Maha, Mahra, and Hana Al Hinaai attend a practice session. File
With three siblings, two of them established jiu-jitsu athletes and the youngest an up and coming player in her own right, it is no surprise that conversations at the dinner table revolve around that perfect headlock, or a sweep that earned two important points in a crucial match.
However, there has been a shift in conversation lately with the COVID-19 outbreak resulting in the temporary suspension of all sports events and closure of recreational facilities in the UAE, in line with government efforts to contain and stop the spread of the virus.
The Al Hinaai sisters may be unable to practice their usual routines in their beloved sport, but it hasn’t dampened their energy or competitiveness, with family challenges now centered around who can do the most sit-ups completed or which sister planked the longest.
“We have come up with our own workout schedule and we are keeping each other motivated to get our sessions done every day. Though we are away from the mat, the desire to get better and compete against each other is seeing us push each other to do that extra press-up or one more set of crunches,” says Mahra Al Hinaai, aged 19, who is the middle sister.
With the UAE Jiu-Jitsu Federation (UAEJJF)’s social media campaign ‘Stay Safe and Stay Fit at Home’ and its hashtag #UAEJJFChallenge proving extremely popular, the sisters have been following the online training advice of peers such as Wadima Al Yafei and Faisal Al Ketbi.
“The #UAEJJFChallenge is something that has really connected with us. Watching Wadima and Faisal demonstrate a series of workouts has also given us a few different ideas about exercises which can be incorporated into our routines,” says Maha, the eldest Al Hinaai sister.
That competitive, winning mentality has produced results on the mats for Al Hinaai sisters. Mahra, is perhaps the most accomplished of the trio, having won a silver medal in the 49 kg category at the 2018 Asian Games in Jakarta. In 2019, she added an Under-21 World Championship bronze to her medal collection.
Maha is also a bronze medalist from the under-21 World Championship and Asian Championship in the 57 kg category, while Hana, the youngest of the trio, is relatively new to the sport but has two ready-made role models to look up to.

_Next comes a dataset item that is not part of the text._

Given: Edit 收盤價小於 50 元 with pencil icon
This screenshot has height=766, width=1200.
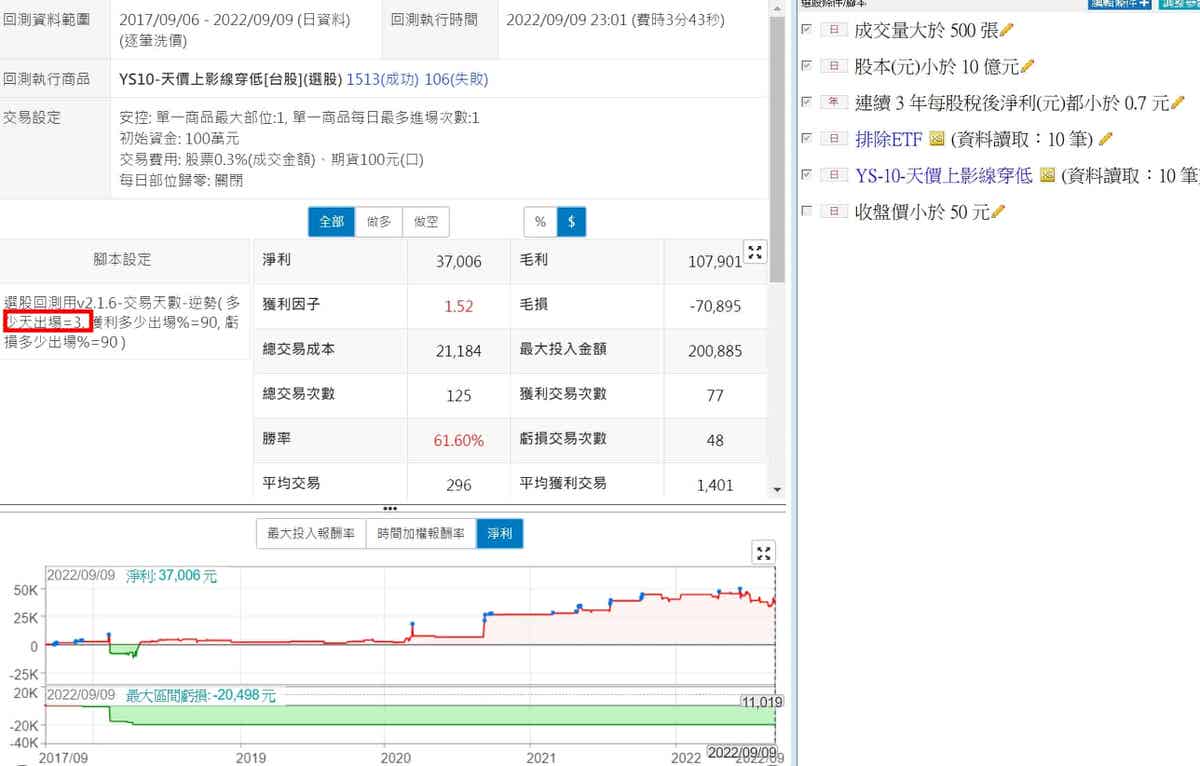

Maha and Mahra are both at university, studying finance, and having just wrapped up their mid-term exams, Mahra says jiu-jitsu has helped in her academic endeavors: “The sport teaches us so many things, and these benefits are not just restricted to your body. We have learned to train our minds, enhance our focus and concentration as part of our mental conditioning. Working on these aspects has helped us outside of the jiu-jitsu mat, allowing us to successfully tackle academic challenges and pursue challenging academic courses.”
Thanks to the successful Jiu-Jitsu Schools Programme, which has engaged more than 80,000 schoolchildren across the emirates, a growing number of young girls are taking up the sport. The Hinaai says are grateful for the support of the UAEJJF and their school and their parents.
Maha adds: “Mahra and I took up jiu-jitsu when we were 10-11 years of age in school. Our parents have been extremely supportive of us playing this sport and keep us motivated. They have also encouraged us to improve on the mat, and their backing has been key to us doing well in jiu-jitsu.”